Dual Azure Kinect Laser Detection System for Tactical Training Simulation

Abstract

This paper proposes a real-time system utilizing dual Azure Kinect DK cameras (Microsoft, 2023) to detect green laser pointers and transmit 3D vectors to a Unity simulation environment. To address the high cost and spatial constraints of existing infrared sensor-based tactical training systems, we present a low-cost alternative using computer vision algorithms. The system employs a dual-camera architecture where Camera 0 detects laser points based on Frame Difference and Green Excess weighted scores, while Camera 1 tracks hand and muzzle positions using Frame Difference and Depth Masking to eliminate interference. Detected 2D coordinates are converted into 3D vectors through screen homography or stereo calibration and transmitted to Unity via a UDP JSON protocol. In Unity, a thread-safe Producer-Consumer pattern is implemented to handle data reception, enabling Physics.Raycast-based target collision detection and LineRenderer visualization.

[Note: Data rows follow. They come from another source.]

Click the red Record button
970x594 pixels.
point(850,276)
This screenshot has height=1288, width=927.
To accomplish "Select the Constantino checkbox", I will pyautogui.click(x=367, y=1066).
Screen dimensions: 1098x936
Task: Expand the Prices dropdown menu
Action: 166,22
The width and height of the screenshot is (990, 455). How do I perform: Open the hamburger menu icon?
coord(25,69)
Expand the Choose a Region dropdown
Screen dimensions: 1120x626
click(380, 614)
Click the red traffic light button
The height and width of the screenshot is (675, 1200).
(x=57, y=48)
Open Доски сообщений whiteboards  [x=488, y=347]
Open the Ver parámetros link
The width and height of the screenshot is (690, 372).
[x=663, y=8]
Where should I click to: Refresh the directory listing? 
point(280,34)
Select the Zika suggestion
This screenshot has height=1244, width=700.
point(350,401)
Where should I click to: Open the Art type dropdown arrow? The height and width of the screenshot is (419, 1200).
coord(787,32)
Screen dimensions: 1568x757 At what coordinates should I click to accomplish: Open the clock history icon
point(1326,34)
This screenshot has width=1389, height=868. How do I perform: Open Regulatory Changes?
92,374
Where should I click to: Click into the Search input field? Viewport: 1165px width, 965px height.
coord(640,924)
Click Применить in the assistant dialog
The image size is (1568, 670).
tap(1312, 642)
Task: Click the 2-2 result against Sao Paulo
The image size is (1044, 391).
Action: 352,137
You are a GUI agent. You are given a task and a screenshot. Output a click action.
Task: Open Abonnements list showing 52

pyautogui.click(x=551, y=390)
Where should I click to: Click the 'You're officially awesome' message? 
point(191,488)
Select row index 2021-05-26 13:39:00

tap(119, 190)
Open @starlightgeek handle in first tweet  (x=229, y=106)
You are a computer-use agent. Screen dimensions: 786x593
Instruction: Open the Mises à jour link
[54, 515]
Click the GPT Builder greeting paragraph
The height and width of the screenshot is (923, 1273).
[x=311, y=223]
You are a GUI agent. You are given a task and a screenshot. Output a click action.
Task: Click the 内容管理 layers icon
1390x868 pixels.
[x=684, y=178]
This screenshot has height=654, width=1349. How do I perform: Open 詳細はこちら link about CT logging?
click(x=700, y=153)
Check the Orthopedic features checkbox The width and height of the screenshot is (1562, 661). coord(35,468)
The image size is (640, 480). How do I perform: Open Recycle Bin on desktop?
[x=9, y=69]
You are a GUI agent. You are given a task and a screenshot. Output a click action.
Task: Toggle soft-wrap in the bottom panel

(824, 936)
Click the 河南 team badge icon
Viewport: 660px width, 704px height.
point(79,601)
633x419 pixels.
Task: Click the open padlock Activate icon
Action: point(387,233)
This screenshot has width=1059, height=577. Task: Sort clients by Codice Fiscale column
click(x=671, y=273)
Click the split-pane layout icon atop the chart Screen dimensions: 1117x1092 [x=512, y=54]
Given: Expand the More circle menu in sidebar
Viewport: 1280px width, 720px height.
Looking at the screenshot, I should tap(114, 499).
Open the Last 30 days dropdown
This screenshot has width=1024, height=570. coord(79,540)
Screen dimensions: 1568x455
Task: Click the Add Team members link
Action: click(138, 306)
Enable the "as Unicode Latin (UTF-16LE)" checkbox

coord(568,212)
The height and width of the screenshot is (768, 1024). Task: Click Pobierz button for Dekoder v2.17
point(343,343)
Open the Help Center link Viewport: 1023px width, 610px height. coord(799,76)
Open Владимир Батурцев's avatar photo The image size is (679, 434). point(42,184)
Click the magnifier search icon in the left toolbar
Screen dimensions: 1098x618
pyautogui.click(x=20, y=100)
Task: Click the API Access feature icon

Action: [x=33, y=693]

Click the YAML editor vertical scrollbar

The current production pipeline operates in a single-user mode using frame-difference detection, while the advanced modules (IR+HSV dual filtering, SORT-based tracking, and Mediapipe-based hand tracking) are validated at the component level on synthetic data and are reserved for an upcoming integrated MVP. This study therefore reports a system-level engineering study: it establishes the dual-camera architecture and the calibration / coordinate-transformation pipeline that any later integration will reuse, rather than claiming a fully validated end-to-end product.